La commune de Chancy est traitée comme les autres communes, affirme le DAEL. Toutes les localités cherchent à se prémunir contre le trafic de transit. Le département explore d'abord toutes les pistes de modération du trafic plutôt qu'une solution de contournement qui ne fait souvent que repousser le problème sans le résoudre.

L'Alternative partage le point de vue des pétitionnaires. Toutes les actions permettant de promouvoir le transfert modal, le ferroutage, le développement des transports collectifs et l'amélioration de la qualité de la vie doivent être entreprises. L'Alliance de gauche, les Verts et les Socialistes ne partagent pas le fatalisme du DJPT et considèrent que plusieurs solutions n'ont pas encore été mises en place (zones 30 km/h, seuils de ralentissement, arrêts TPG sur les seuils, feux pour piétons, etc.). L'Alternative se réjouit de prendre connaissance de l'étude sur la modération du trafic à Chancy, actuellement en cours d'élaboration.

L'Alternative considère que la route d'évitement n'est pas une solution. Elle est trop onéreuse, atteint sensiblement au paysage, ne résout pas le problème du transfert modal indispensable pour la survie d'une telle région et est un mitage inadéquat de la zone agricole.

L'Alternative s'inquiète du manque de réflexion et de discussion au niveau transfrontalier concernant les problèmes de transport dans cette région. La solution, à moyen et long terme, passe par la négociation transfrontalière. Or l'attitude désabusée des autorités exécutives, aussi bien genevoises que françaises, est inadmissible.

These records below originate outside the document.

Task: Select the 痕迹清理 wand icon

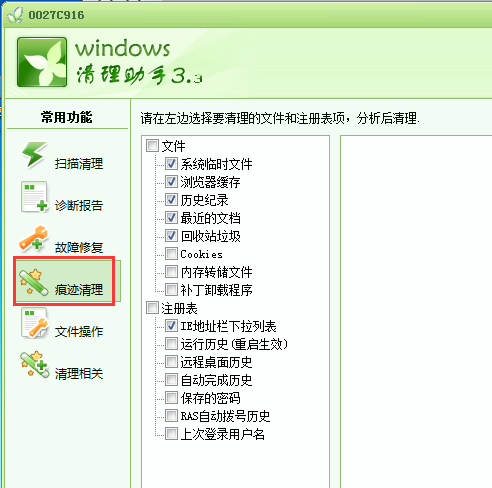Action: (34, 282)
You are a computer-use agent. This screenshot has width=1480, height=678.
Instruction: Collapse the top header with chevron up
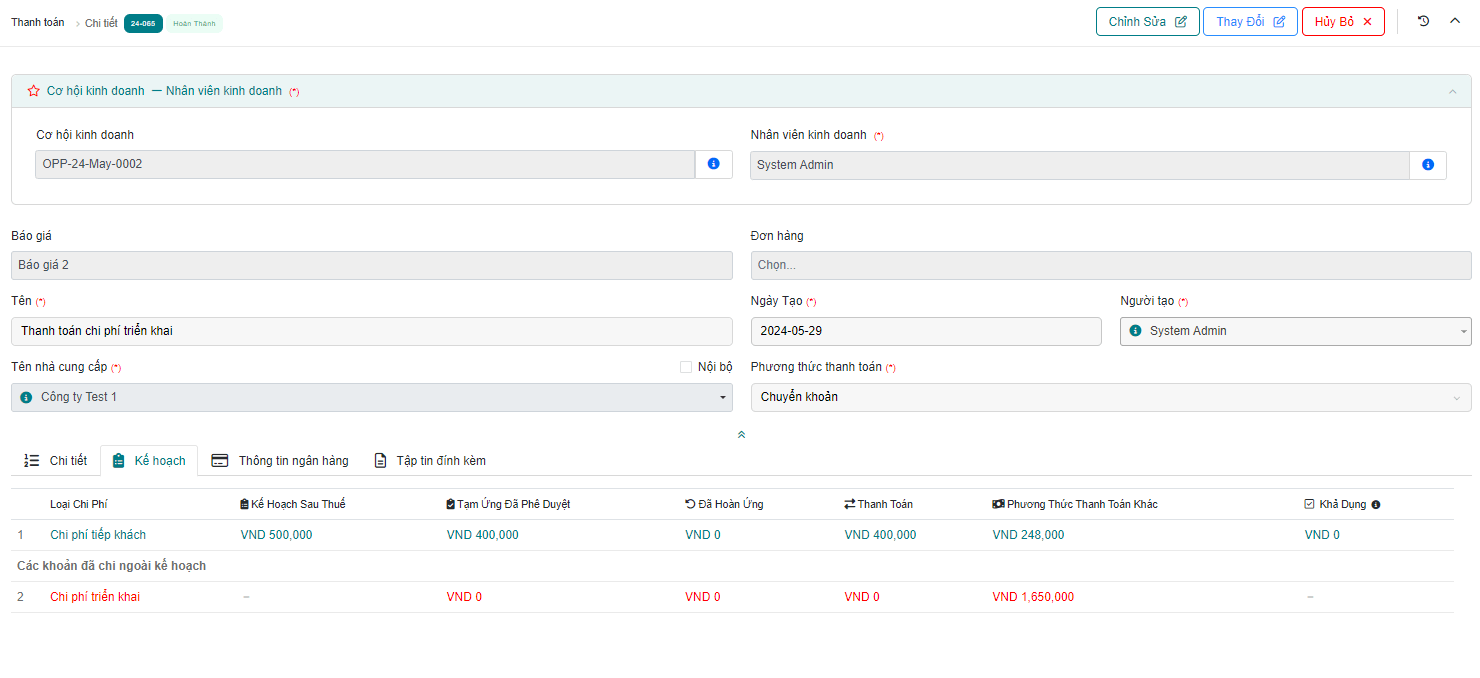point(1455,21)
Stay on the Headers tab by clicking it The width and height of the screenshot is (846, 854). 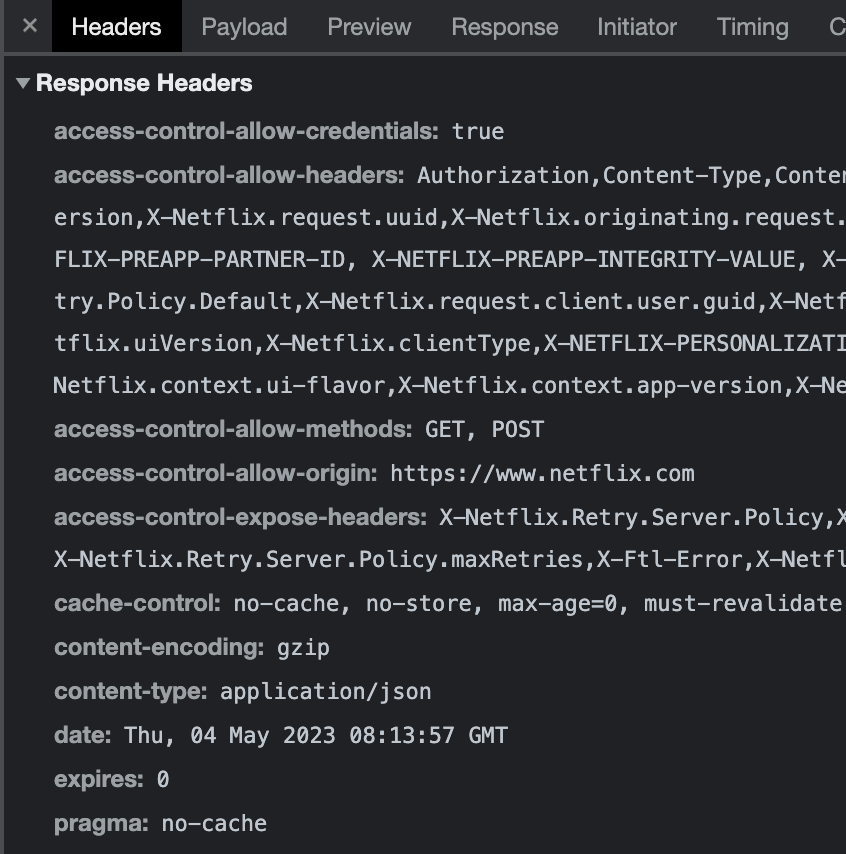(116, 27)

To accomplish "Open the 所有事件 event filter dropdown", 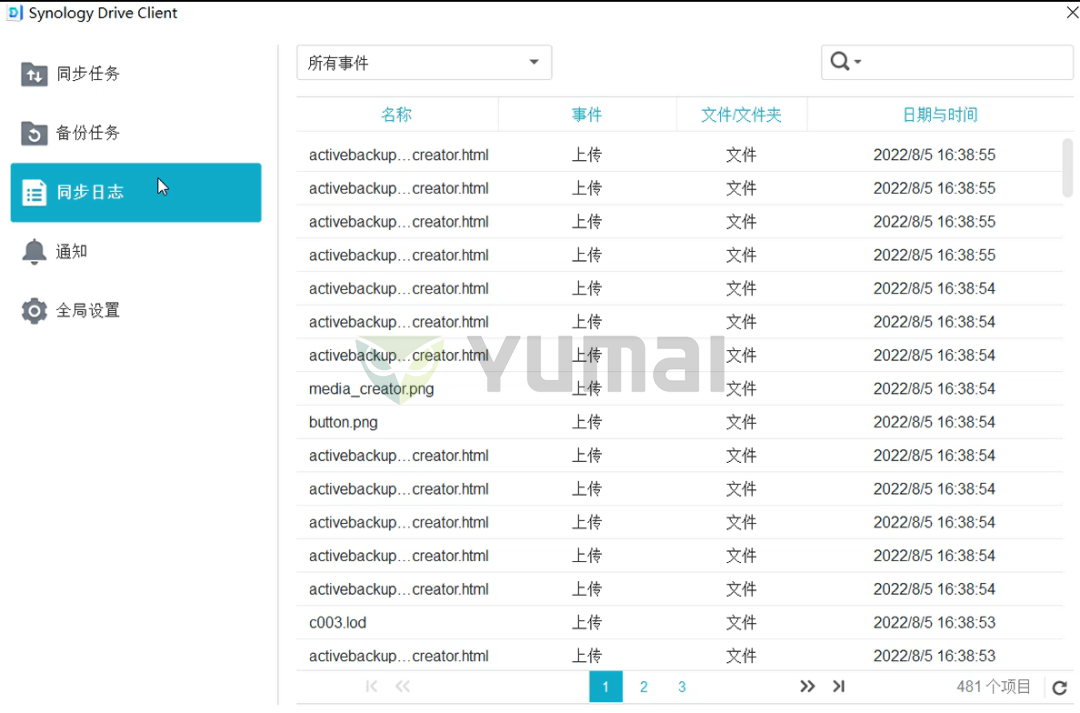I will (x=424, y=63).
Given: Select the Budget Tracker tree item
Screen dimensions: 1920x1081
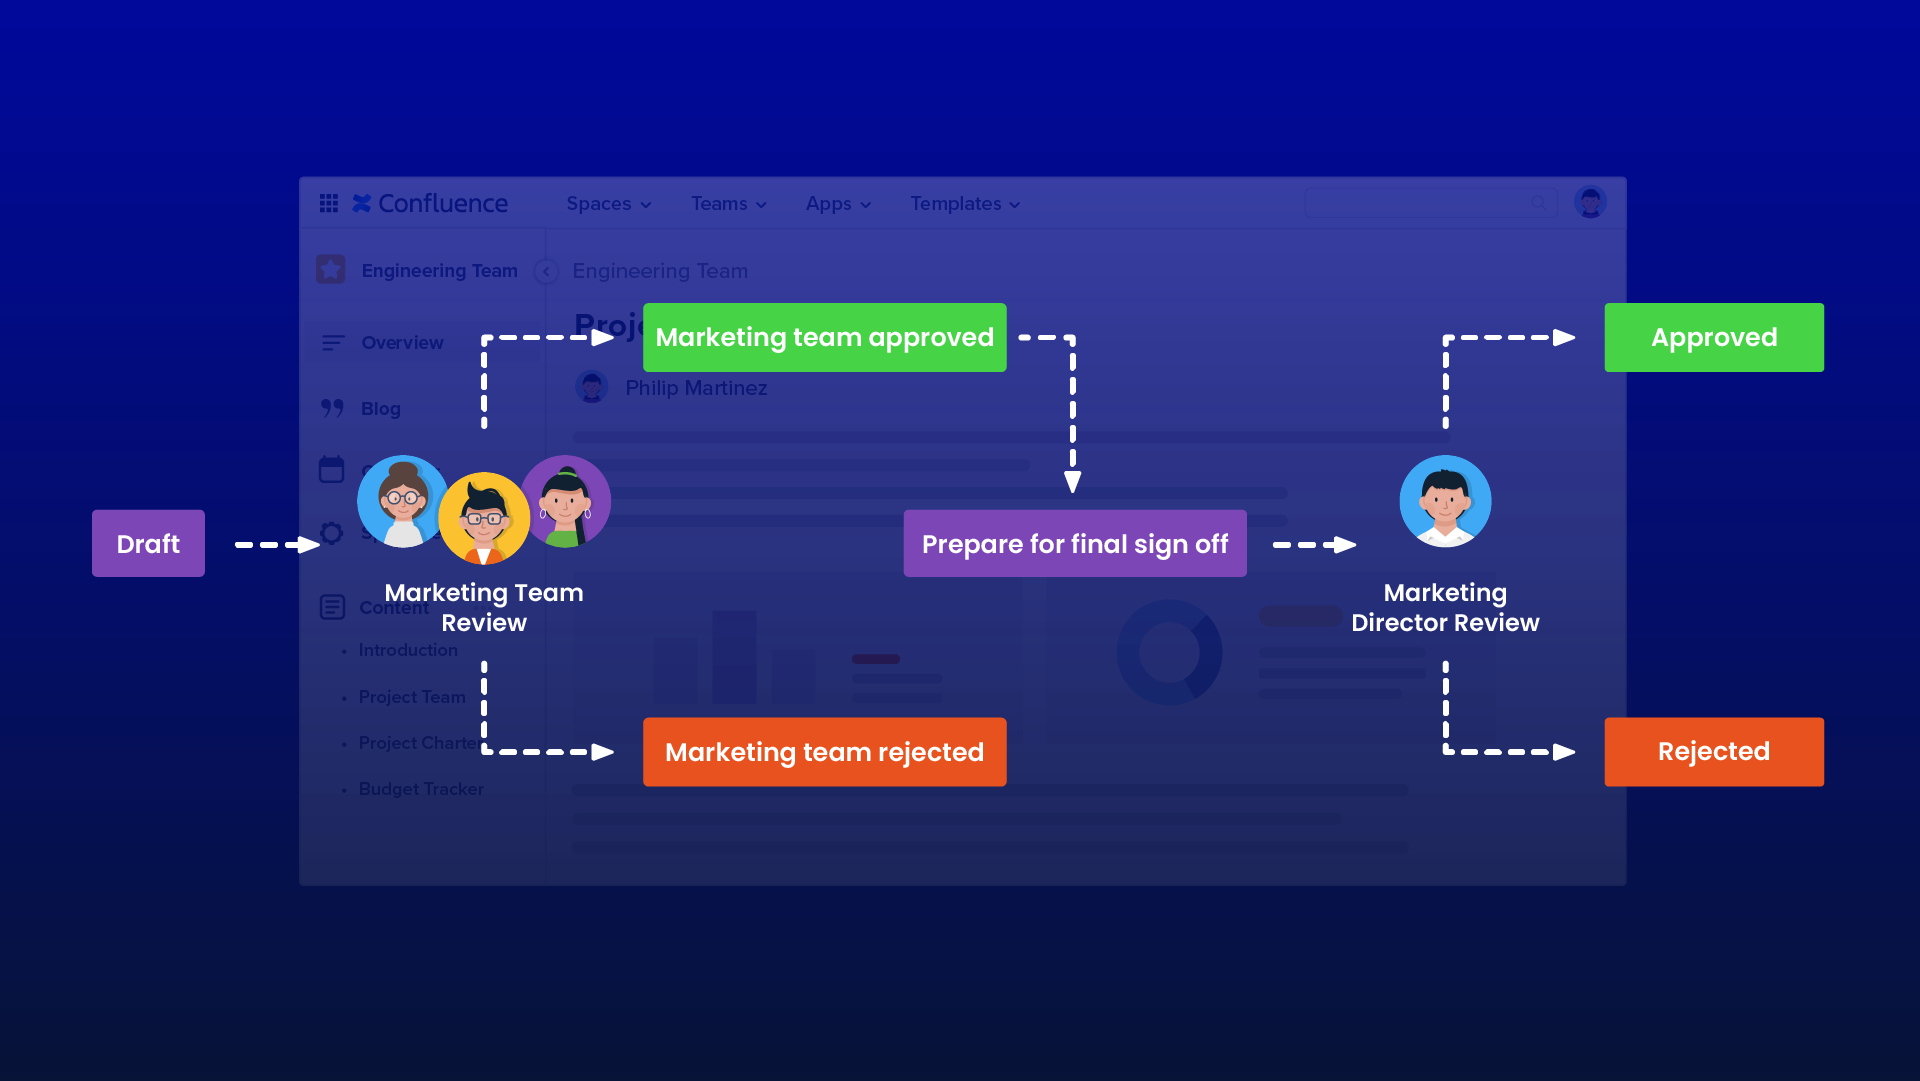Looking at the screenshot, I should (419, 788).
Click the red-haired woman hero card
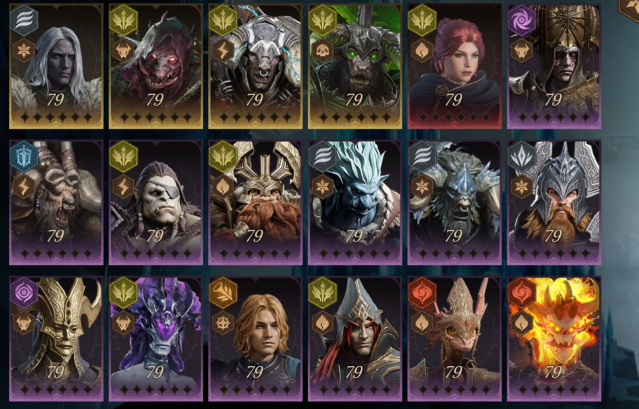Image resolution: width=639 pixels, height=409 pixels. (454, 66)
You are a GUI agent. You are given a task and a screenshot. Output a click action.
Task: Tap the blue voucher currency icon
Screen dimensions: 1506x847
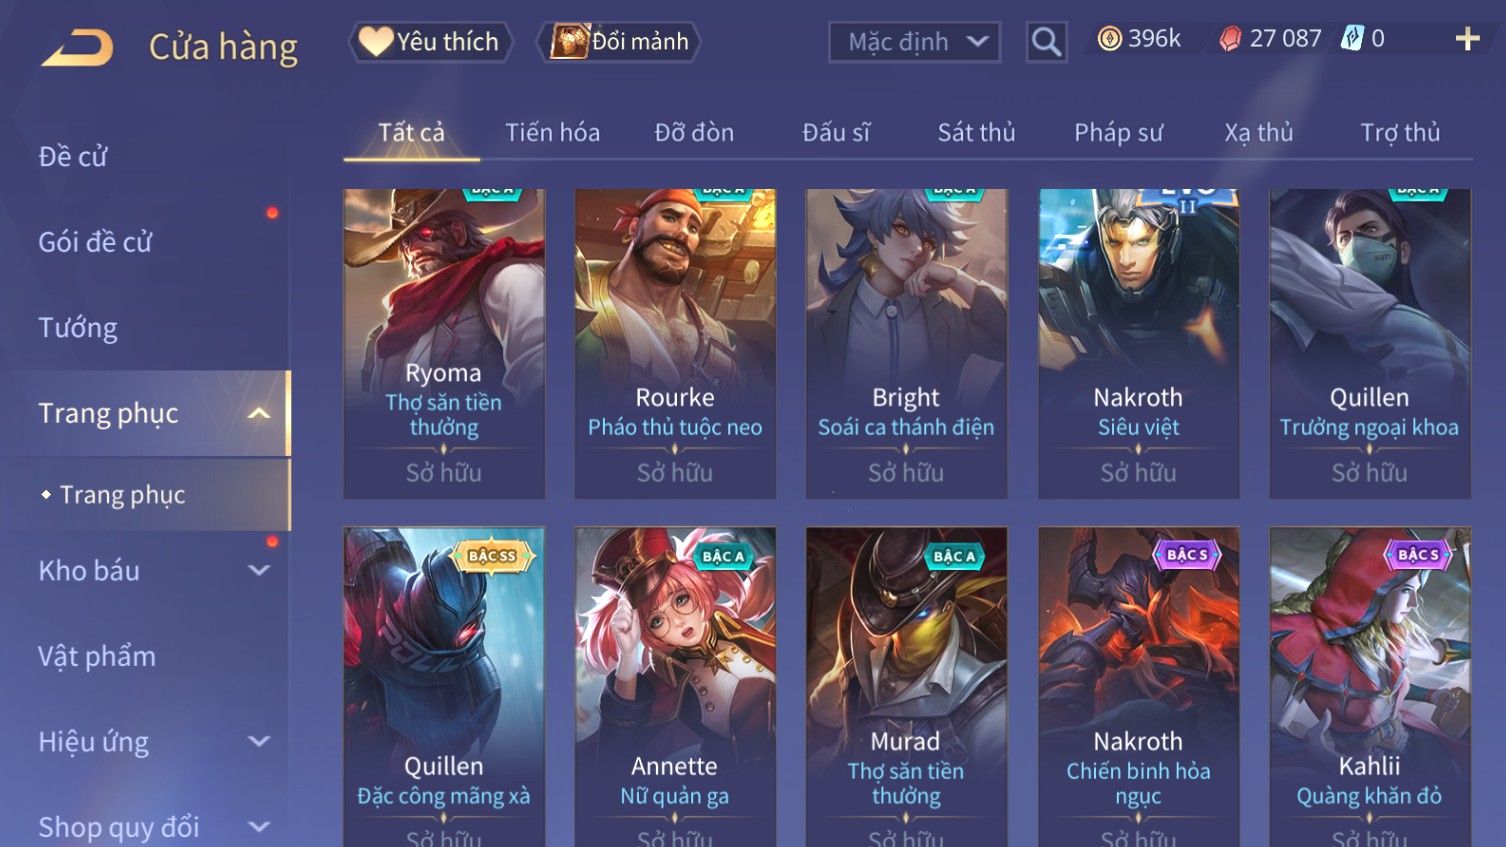click(x=1352, y=39)
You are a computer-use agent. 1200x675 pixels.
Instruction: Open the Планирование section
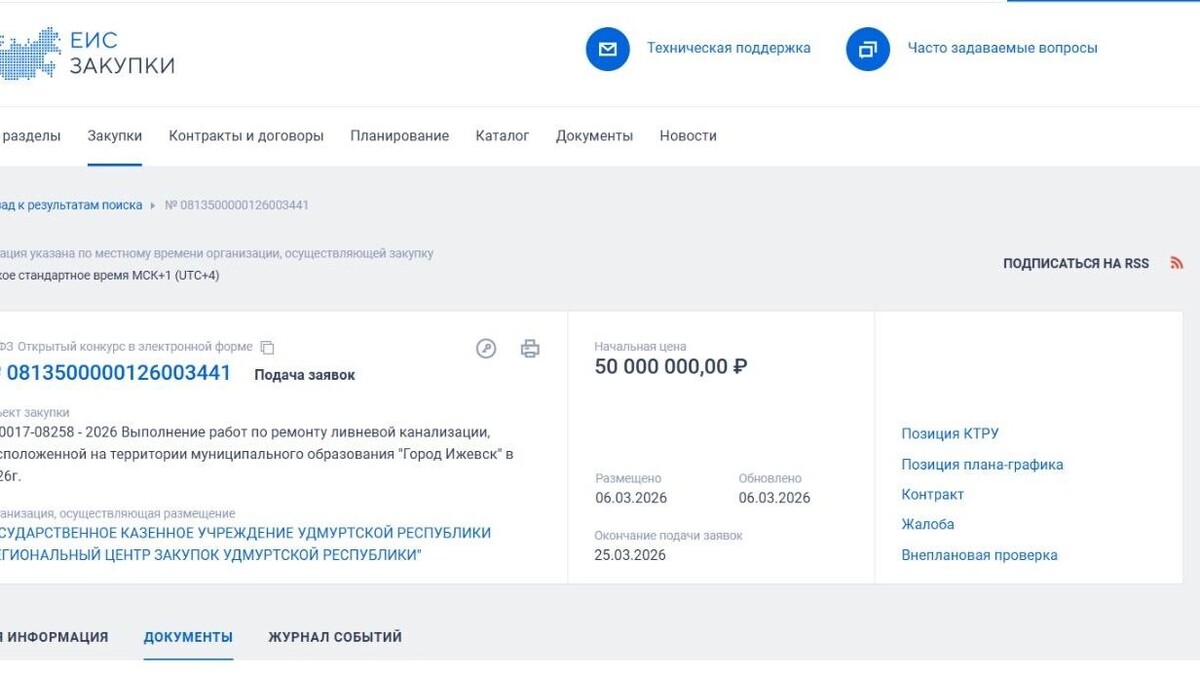(399, 135)
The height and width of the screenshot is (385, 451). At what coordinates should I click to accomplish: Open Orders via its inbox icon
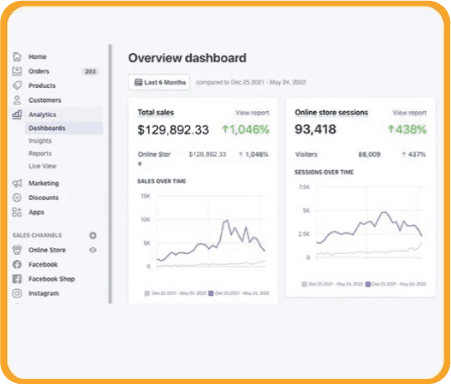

Etant donné que les invites de la pétition sont judicieuses, que le DJPT considère que cette pétition n'est pas gênante, que la commune de Chancy ne s'y oppose pas et que le DAEL l'accepte, l'Alternative propose le renvoi de cette pétition au Conseil d'Etat.

Pour la droite, il n'y a pas de solution possible à part la construction de la route de contournement. La droite combat cette pétition et propose de la déposer sur le bureau du Grand Conseil.

Vote concernant l'envoi de la pétition au Conseil d'Etat :

Vote concernant le dépôt de la pétition sur le bureau du Grand Conseil :

Pétition(1319)

Mesdames etMessieurs les députés,

Il est difficile de situer l'origine des premières interrogations, des premiers projets concernant la diminution du trafic automobile dans le village de Chancy. Cette question est en débat constant depuis trente ans environ. Bien que Chancy fut à l'origine une destination de village étape, elle est devenue au fil des ans un village traversé par une circulation pendulaire beaucoup trop importante, avec le cortège de nuisances que cela implique. Aujourd'hui, la sécurité des piétons n'est plus assurée, le passage des camions crée un grand danger, les habitants des maisons situées en bordure de route en subissent les conséquences.

Le débat sur la création d'une route de contournement a donné lieu à de nombreux projets, qui ne se sont jamais réalisés. Pour nous, ces projets créent plus de problèmes qu'ils n'en résolvent. Chancy est organisé autour de deux axes de développement;

celui, considéré historique, parallèle au Rhône, ancré sur l'espace central et le long duquel sont implantés les bâtiments publics, matérialisé par le mail arborisé.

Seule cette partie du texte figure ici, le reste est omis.